TASK ITEM:
Exclude the pictures, then quote exactly the lines from the one holding "Where should I" through the last line of the records.

** MATERIAL TO PROCESS follows **

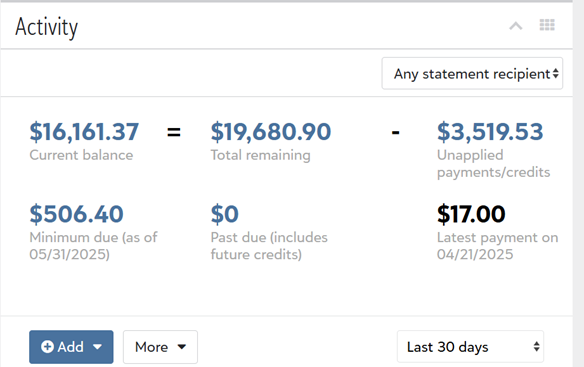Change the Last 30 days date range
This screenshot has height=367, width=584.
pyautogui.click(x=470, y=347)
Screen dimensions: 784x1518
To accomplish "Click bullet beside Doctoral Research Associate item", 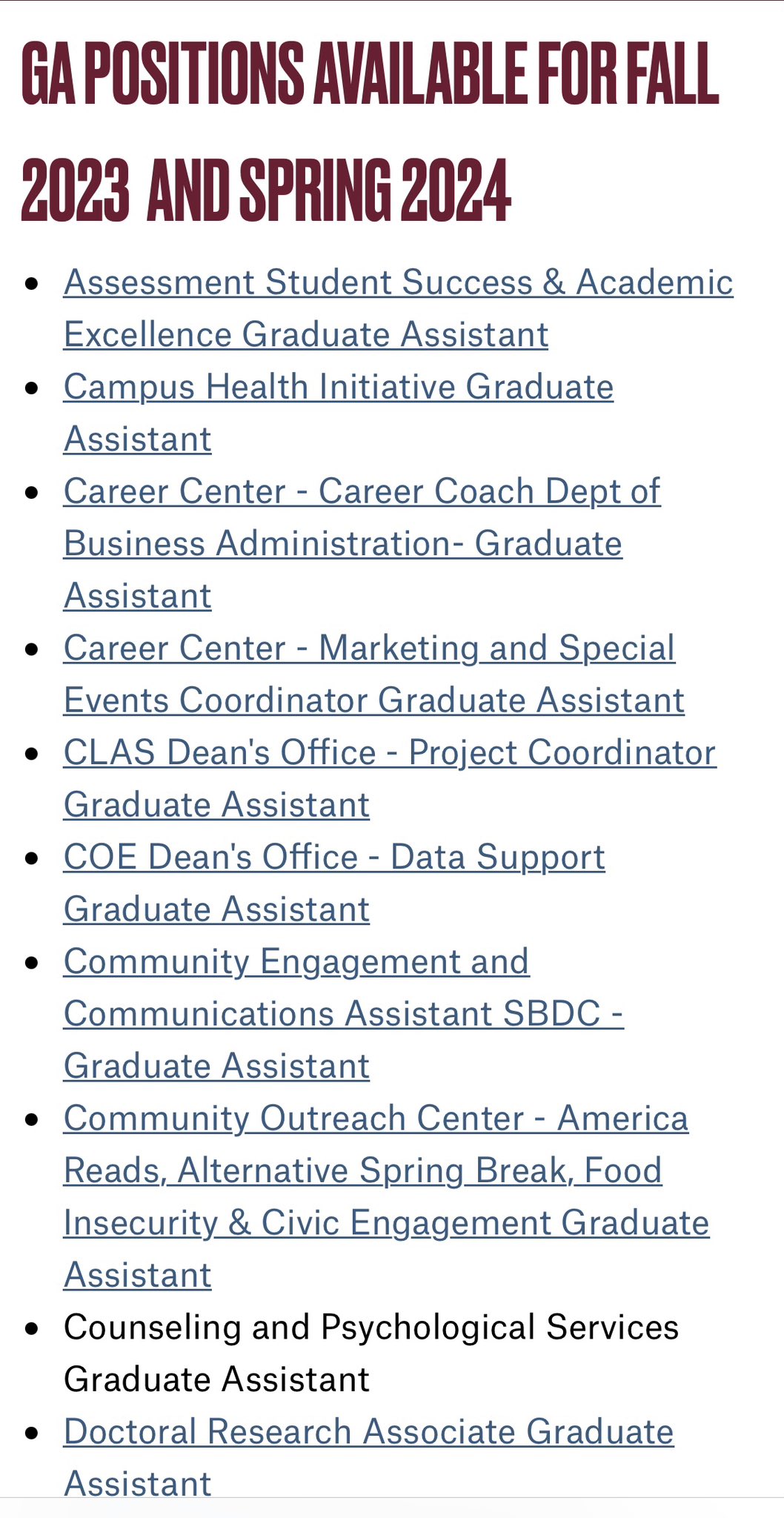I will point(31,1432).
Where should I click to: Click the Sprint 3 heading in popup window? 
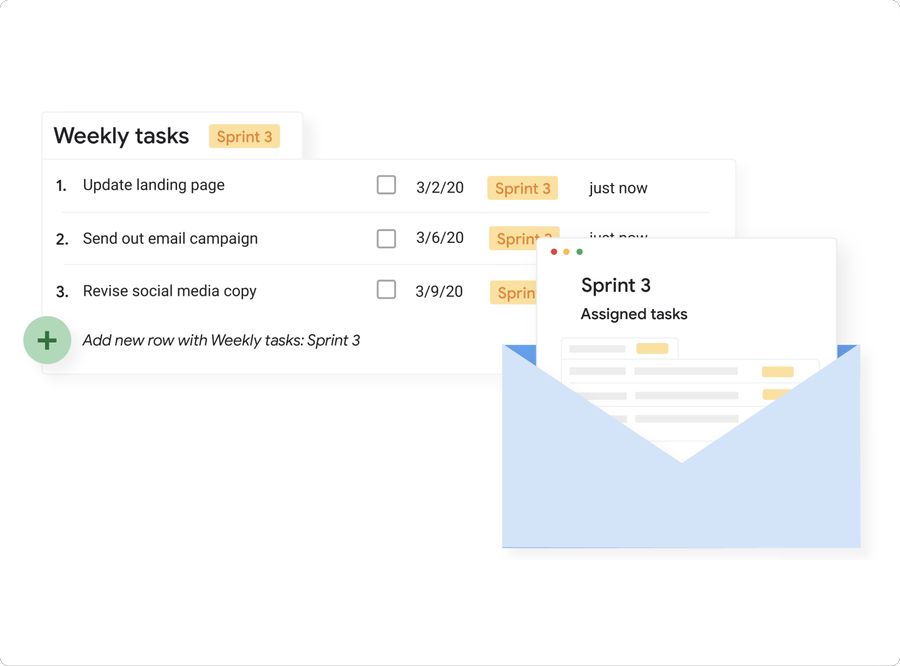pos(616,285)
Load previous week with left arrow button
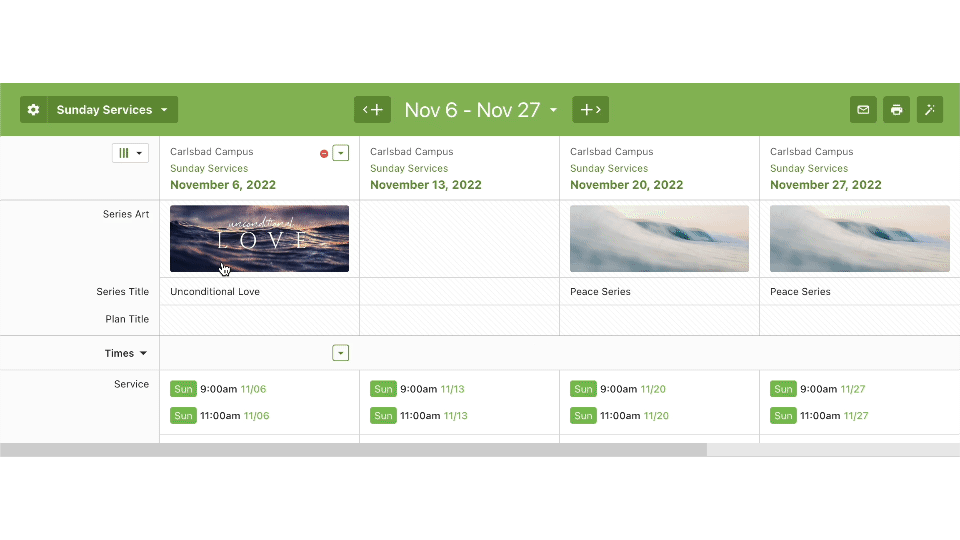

** End of MATERIAL TO PROCESS **

ANSWER TO THIS EXERCISE:
Where should I click to: Click the Sprint 3 heading in popup window? 
pos(616,285)
Load previous week with left arrow button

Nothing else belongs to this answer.